*** Records shown ***

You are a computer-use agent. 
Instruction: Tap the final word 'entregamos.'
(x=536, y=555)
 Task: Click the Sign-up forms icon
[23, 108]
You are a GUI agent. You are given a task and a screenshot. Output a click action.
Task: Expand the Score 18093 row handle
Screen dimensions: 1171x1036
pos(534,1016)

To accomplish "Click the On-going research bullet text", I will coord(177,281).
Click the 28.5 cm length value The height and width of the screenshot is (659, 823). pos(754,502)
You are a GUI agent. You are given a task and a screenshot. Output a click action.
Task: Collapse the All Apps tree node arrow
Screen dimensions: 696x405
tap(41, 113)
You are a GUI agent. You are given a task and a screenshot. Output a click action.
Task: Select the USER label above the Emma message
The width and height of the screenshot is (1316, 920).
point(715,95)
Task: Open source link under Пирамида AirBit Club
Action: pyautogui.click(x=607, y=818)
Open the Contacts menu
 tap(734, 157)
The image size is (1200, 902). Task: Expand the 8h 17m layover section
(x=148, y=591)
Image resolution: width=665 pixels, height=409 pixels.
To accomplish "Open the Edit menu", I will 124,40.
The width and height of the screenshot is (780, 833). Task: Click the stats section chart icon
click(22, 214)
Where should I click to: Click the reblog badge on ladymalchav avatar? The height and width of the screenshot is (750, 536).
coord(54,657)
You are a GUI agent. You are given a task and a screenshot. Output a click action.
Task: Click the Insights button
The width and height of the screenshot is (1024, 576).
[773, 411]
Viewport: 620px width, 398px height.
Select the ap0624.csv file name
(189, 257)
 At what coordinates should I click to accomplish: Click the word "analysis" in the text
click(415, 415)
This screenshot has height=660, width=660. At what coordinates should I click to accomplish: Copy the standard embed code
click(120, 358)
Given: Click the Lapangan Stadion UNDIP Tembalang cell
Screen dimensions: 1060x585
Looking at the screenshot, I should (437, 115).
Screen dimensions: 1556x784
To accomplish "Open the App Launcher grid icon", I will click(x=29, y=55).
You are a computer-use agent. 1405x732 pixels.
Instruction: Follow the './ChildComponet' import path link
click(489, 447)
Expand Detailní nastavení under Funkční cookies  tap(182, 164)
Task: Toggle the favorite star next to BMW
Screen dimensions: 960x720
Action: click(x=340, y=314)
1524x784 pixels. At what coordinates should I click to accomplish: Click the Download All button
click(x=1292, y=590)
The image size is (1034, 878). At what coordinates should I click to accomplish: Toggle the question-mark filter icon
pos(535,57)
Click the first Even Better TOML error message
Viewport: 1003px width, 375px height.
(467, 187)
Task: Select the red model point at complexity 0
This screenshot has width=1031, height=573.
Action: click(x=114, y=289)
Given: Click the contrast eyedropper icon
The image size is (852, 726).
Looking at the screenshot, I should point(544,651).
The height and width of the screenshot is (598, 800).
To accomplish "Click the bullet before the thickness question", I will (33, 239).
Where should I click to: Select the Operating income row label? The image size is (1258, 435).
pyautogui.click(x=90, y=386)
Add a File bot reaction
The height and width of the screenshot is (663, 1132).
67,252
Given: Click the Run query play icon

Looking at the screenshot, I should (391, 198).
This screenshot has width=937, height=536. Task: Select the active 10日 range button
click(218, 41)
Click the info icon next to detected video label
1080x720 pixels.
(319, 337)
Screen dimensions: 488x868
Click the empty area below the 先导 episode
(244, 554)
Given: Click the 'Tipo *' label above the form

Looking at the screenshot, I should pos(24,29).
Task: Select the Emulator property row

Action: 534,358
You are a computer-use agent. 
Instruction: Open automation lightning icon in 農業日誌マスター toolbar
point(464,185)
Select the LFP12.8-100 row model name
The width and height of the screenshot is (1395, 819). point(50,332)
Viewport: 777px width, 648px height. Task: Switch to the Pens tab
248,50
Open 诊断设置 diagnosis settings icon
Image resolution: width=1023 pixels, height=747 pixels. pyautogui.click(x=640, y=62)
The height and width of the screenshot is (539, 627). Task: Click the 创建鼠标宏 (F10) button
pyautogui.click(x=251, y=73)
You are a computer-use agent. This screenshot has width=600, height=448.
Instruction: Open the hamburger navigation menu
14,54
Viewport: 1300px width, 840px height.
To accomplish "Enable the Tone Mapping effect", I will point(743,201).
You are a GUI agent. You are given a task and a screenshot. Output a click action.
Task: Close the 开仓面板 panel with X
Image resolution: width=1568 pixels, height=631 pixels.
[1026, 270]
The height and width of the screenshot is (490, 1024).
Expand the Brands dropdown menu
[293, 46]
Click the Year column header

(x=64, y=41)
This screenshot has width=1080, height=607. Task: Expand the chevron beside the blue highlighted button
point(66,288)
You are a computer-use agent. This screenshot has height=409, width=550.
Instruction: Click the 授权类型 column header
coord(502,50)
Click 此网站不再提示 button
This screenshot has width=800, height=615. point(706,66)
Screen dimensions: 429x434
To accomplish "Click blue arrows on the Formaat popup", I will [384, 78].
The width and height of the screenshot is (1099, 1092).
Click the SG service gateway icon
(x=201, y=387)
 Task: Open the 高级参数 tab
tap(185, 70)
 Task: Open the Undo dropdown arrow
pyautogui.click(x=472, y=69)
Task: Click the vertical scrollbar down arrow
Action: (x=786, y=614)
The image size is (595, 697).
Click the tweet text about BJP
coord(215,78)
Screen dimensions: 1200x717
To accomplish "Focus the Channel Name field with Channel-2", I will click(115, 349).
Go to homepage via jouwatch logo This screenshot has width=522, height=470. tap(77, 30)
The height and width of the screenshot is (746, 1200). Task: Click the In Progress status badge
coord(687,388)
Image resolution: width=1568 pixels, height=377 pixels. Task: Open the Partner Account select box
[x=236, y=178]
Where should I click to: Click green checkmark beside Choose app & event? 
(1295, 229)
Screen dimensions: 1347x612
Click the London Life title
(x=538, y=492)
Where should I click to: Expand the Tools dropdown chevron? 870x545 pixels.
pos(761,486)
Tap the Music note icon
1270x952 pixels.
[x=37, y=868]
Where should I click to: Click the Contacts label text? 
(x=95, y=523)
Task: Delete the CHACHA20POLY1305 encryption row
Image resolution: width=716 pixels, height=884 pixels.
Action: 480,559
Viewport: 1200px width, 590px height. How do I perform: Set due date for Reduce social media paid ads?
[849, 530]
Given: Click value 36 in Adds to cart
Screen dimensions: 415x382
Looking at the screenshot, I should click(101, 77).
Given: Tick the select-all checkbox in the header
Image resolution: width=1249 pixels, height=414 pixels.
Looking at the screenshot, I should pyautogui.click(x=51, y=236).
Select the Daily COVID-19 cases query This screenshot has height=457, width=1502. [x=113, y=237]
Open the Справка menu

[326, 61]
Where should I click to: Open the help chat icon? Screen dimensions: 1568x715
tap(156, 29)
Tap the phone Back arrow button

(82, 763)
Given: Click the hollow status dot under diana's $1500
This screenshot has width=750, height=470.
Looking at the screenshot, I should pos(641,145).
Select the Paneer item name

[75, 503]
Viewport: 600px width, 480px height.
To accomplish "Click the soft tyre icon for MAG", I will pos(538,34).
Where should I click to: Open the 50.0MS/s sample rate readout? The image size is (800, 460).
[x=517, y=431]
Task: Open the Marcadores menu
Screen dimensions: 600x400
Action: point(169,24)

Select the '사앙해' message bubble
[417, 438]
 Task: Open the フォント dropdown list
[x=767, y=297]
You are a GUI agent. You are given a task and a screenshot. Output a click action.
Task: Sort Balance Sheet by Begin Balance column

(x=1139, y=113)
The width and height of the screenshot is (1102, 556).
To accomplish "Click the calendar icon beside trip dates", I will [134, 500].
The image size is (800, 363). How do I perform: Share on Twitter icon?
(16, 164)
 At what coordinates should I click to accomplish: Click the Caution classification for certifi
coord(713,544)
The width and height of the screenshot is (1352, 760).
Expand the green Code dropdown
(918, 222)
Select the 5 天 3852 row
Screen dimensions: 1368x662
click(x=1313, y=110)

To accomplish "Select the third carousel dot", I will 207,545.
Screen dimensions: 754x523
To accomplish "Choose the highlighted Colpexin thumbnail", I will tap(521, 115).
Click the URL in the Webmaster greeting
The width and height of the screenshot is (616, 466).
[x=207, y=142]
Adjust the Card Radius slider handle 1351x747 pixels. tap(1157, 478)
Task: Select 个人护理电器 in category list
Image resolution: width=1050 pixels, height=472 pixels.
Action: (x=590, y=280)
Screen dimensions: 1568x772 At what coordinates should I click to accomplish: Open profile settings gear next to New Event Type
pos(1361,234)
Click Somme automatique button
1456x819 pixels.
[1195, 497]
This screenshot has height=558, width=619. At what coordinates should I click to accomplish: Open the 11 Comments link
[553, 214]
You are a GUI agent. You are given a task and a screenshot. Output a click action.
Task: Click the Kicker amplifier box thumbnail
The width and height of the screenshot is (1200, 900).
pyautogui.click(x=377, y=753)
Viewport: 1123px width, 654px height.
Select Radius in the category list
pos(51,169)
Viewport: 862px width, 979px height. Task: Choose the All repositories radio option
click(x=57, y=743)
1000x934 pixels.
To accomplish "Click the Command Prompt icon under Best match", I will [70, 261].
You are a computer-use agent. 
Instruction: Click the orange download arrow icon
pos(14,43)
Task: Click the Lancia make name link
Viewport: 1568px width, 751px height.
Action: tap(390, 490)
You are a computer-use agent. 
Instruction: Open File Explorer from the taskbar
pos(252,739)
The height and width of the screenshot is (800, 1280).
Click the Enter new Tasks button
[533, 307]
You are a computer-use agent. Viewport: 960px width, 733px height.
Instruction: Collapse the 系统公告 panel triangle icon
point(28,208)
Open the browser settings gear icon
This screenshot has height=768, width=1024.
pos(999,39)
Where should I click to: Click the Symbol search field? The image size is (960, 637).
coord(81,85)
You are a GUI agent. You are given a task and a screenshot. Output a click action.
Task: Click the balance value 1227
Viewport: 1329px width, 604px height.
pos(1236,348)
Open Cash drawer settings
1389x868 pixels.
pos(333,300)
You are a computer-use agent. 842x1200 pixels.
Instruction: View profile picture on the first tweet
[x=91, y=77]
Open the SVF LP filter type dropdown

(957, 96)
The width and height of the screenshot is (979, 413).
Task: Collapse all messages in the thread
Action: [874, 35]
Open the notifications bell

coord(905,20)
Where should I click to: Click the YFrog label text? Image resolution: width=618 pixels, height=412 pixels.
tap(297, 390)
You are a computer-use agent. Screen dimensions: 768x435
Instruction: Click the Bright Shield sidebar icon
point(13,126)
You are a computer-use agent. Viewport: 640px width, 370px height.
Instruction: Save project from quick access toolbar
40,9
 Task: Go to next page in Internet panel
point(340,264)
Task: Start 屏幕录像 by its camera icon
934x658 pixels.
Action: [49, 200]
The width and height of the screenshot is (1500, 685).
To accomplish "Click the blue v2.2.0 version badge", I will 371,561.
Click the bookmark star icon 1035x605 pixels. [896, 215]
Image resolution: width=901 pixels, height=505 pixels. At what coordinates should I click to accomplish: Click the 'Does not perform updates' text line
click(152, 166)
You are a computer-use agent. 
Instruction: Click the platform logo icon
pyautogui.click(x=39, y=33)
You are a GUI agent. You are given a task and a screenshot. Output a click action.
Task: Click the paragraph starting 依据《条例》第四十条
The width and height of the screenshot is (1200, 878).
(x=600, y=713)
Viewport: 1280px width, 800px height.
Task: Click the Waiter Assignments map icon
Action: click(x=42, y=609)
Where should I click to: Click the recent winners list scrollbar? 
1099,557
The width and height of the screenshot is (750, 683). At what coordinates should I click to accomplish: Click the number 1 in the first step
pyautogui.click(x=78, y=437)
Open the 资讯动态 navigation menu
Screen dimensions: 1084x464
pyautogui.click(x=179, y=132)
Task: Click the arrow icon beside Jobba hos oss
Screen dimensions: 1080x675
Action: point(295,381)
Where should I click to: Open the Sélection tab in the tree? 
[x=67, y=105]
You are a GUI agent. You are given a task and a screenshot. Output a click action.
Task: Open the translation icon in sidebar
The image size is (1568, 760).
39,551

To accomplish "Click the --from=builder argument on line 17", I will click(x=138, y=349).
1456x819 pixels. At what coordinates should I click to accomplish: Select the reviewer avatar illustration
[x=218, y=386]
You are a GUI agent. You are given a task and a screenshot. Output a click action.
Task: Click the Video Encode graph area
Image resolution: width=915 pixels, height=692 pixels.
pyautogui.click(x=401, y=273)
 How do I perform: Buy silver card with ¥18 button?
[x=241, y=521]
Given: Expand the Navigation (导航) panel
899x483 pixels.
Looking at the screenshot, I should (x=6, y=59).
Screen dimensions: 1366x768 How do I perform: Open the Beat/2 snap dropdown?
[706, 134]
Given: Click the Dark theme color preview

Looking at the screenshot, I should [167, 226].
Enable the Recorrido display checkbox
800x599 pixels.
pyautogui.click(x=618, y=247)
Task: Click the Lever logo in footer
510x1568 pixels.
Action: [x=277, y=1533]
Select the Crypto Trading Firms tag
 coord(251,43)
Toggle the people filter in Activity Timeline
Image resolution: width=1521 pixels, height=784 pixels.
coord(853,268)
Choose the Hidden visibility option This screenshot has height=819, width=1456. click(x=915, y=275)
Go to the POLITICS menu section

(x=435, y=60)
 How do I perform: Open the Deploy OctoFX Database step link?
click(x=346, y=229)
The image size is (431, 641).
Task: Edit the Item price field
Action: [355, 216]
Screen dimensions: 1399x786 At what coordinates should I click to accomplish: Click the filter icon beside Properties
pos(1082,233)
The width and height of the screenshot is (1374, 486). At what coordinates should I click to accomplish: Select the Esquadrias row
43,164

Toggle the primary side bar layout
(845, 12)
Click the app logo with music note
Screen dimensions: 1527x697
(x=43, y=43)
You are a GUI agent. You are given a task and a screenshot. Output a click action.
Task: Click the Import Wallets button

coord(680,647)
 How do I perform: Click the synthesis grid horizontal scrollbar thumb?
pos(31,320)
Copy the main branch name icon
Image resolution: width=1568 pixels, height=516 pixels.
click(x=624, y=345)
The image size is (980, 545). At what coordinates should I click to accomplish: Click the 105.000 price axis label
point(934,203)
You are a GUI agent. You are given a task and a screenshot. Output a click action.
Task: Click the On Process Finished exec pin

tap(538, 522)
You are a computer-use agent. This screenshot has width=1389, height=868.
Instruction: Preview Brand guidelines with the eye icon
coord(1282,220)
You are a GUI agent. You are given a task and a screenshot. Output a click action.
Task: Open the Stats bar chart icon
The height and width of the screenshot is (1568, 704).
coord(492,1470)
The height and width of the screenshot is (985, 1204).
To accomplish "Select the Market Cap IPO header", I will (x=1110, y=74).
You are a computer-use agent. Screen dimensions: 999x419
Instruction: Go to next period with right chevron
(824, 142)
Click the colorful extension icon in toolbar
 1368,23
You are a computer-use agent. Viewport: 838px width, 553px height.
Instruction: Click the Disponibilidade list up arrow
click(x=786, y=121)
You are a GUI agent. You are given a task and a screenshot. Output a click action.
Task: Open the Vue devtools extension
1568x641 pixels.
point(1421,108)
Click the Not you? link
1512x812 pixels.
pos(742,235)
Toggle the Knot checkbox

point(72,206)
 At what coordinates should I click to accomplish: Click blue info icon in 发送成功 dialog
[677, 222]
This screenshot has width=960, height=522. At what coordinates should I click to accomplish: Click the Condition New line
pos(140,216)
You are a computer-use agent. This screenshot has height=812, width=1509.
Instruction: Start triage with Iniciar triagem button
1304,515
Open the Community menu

*** End of Records shown ***

Required action =>
Above this instruction are the records; retype exactly the lines from the one containing "Viewport: 1568px width, 751px height." up to and including the one containing "Open Cash drawer settings".

Answer to the problem =>
Viewport: 1568px width, 751px height.
Action: tap(390, 490)
You are a computer-use agent. 
Instruction: Open File Explorer from the taskbar
pos(252,739)
The height and width of the screenshot is (800, 1280).
Click the Enter new Tasks button
[533, 307]
You are a computer-use agent. Viewport: 960px width, 733px height.
Instruction: Collapse the 系统公告 panel triangle icon
point(28,208)
Open the browser settings gear icon
This screenshot has height=768, width=1024.
pos(999,39)
Where should I click to: Click the Symbol search field? The image size is (960, 637).
coord(81,85)
You are a GUI agent. You are given a task and a screenshot. Output a click action.
Task: Click the balance value 1227
Viewport: 1329px width, 604px height.
pos(1236,348)
Open Cash drawer settings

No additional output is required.